___ Source data ___

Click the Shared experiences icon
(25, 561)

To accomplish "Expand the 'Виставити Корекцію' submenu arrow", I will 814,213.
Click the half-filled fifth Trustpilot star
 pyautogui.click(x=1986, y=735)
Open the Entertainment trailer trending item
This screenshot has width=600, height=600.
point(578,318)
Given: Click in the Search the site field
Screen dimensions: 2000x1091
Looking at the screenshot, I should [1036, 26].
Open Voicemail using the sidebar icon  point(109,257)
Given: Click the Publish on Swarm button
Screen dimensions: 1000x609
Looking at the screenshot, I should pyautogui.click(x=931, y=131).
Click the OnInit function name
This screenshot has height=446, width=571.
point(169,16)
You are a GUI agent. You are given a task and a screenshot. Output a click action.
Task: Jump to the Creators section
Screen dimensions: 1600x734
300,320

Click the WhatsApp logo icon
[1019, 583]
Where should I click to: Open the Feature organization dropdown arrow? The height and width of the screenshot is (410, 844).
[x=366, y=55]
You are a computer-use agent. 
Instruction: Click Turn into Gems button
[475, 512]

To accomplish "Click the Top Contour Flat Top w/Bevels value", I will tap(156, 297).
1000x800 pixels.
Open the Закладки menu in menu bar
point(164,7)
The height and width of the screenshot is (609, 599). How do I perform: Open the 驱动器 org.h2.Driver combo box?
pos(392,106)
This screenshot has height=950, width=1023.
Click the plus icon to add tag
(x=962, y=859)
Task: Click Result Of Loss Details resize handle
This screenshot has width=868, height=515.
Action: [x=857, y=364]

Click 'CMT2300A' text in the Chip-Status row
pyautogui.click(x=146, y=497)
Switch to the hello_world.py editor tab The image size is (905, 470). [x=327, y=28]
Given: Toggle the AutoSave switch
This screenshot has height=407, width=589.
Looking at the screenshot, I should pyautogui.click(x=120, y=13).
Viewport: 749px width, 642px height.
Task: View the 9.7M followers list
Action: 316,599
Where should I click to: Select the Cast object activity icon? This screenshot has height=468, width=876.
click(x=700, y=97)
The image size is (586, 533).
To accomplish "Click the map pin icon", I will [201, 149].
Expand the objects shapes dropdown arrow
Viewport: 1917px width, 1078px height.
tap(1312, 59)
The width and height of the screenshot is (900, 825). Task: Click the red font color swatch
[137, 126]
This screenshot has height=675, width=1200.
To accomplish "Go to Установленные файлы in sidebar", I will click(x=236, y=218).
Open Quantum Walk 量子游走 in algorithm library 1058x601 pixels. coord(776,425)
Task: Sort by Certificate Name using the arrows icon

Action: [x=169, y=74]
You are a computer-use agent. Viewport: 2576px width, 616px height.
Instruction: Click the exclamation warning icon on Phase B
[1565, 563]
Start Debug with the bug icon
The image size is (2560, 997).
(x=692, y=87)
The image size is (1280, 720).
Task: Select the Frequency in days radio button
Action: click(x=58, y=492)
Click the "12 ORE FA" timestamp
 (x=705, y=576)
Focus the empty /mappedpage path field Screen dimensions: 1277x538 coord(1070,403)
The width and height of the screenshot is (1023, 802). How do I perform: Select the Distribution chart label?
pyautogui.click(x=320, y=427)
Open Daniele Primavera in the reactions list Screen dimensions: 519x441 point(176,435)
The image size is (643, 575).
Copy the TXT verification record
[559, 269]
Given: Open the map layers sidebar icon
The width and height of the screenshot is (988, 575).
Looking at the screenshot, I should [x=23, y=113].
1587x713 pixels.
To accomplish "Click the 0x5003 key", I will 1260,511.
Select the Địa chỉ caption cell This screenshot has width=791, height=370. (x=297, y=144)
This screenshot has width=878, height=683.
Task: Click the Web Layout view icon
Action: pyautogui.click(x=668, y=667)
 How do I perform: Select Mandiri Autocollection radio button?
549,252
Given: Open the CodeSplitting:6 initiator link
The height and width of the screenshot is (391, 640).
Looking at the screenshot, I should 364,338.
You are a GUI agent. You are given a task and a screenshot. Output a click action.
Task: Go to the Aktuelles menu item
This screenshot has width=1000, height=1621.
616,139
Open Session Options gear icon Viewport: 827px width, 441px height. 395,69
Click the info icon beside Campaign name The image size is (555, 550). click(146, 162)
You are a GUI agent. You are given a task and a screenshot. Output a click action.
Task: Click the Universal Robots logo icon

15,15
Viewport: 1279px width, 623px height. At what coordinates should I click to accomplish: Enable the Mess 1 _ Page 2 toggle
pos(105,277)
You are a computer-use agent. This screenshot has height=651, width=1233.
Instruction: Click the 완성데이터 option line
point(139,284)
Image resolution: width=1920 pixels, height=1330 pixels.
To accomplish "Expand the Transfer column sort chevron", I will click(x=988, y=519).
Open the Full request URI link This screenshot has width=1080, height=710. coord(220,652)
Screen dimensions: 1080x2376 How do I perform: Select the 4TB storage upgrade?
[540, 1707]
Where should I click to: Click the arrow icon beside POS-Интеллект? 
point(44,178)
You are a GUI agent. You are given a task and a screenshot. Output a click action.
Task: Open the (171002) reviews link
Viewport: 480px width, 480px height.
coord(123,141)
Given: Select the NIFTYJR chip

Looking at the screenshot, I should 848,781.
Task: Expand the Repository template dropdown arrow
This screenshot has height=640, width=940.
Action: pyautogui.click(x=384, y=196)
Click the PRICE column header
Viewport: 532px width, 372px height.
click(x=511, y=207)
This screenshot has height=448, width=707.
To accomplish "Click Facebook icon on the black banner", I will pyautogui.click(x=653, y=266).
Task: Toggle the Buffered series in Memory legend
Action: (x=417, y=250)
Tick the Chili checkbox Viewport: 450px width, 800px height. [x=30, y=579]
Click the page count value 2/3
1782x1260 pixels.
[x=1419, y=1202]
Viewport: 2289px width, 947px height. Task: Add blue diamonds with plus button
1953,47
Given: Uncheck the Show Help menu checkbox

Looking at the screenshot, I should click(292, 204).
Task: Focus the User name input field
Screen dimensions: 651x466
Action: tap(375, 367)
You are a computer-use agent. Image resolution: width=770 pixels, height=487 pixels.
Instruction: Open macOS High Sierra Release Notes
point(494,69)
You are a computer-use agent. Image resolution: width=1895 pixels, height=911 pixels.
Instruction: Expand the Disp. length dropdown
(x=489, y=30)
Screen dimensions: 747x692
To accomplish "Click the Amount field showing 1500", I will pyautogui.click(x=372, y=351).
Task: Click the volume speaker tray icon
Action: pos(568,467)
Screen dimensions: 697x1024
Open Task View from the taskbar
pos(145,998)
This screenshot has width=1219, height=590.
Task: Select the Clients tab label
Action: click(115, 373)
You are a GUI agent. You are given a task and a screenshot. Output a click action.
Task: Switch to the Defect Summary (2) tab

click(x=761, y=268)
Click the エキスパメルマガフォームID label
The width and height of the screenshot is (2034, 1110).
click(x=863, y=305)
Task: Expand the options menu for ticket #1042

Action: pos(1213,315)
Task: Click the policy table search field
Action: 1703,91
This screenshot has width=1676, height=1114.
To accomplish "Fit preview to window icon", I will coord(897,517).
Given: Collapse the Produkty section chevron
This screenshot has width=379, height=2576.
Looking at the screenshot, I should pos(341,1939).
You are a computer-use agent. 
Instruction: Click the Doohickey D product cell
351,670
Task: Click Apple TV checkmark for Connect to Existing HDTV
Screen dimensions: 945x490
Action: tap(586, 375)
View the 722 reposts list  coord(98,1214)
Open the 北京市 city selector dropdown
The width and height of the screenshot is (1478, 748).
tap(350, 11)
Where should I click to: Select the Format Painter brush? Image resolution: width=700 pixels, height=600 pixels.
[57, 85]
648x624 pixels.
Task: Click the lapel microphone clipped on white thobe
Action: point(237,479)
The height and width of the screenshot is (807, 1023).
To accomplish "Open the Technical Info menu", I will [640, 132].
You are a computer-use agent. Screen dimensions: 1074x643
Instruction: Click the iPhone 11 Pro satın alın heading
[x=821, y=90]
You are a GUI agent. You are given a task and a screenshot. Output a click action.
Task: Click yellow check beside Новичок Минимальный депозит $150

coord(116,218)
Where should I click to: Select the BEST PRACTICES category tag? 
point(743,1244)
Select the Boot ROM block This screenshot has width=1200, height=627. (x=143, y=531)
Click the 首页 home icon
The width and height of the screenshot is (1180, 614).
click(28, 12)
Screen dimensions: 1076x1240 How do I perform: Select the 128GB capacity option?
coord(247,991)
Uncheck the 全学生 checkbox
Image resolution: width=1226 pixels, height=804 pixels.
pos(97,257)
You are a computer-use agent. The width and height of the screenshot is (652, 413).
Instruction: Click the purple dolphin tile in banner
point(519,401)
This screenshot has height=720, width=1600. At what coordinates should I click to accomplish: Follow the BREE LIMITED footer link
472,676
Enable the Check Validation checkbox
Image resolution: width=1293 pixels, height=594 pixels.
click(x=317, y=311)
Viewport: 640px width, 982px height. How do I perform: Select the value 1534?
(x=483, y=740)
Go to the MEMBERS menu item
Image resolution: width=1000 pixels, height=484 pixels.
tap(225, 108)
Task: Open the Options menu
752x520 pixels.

___

* **The problem**
Scan the material above. Return every line containing the string "item".

* **Finished task**
Open the Entertainment trailer trending item
Task: Go to the Aktuelles menu item
Go to the MEMBERS menu item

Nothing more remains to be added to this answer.